Source data
----

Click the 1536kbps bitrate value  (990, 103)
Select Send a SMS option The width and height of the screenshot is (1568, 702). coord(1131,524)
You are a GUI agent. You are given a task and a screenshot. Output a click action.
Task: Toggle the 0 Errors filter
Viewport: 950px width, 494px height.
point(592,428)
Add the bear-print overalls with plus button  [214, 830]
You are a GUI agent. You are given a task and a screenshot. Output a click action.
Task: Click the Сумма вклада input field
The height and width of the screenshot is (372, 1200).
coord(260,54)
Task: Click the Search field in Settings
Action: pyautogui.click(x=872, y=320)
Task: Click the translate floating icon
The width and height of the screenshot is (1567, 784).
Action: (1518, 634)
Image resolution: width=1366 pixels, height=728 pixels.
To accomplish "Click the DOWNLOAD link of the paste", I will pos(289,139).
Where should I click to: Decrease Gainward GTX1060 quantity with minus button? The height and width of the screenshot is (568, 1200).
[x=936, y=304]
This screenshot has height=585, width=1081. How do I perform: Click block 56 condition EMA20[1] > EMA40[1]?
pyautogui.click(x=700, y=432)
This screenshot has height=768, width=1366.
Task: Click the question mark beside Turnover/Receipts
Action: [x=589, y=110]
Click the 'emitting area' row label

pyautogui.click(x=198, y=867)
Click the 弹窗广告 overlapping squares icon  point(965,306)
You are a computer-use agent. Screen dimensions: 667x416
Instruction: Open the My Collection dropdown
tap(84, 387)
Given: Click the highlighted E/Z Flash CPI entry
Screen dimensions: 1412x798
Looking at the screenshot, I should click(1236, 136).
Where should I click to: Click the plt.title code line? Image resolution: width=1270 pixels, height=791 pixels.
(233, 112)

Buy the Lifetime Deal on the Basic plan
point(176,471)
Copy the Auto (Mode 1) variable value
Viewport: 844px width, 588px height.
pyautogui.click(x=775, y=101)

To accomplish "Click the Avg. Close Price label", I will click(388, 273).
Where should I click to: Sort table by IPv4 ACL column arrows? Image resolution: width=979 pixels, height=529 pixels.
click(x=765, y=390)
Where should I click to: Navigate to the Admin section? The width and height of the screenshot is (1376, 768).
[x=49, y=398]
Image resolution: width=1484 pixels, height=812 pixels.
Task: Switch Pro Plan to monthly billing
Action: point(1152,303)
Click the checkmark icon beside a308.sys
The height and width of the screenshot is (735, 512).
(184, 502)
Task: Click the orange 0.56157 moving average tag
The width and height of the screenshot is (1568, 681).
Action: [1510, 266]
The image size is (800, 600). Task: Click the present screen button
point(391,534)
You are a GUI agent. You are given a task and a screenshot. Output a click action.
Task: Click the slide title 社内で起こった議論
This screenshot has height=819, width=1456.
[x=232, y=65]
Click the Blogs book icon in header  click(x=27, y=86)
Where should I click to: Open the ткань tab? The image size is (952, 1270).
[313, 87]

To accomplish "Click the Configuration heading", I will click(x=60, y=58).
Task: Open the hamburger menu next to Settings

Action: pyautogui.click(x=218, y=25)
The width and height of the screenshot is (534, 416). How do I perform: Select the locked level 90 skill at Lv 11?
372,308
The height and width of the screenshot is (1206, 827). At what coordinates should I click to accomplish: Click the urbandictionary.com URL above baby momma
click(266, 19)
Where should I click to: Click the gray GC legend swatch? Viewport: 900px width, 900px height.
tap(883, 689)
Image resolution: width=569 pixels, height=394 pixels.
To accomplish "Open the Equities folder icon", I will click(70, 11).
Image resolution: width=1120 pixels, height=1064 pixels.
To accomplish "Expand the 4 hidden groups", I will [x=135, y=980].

----

Required task —
Please pick out each line of the data that contains the word "perform" and copy those lines in full.

Exercise answer —
This screenshot has height=585, width=1081. How do I perform: Click block 56 condition EMA20[1] > EMA40[1]?
The width and height of the screenshot is (534, 416). How do I perform: Select the locked level 90 skill at Lv 11?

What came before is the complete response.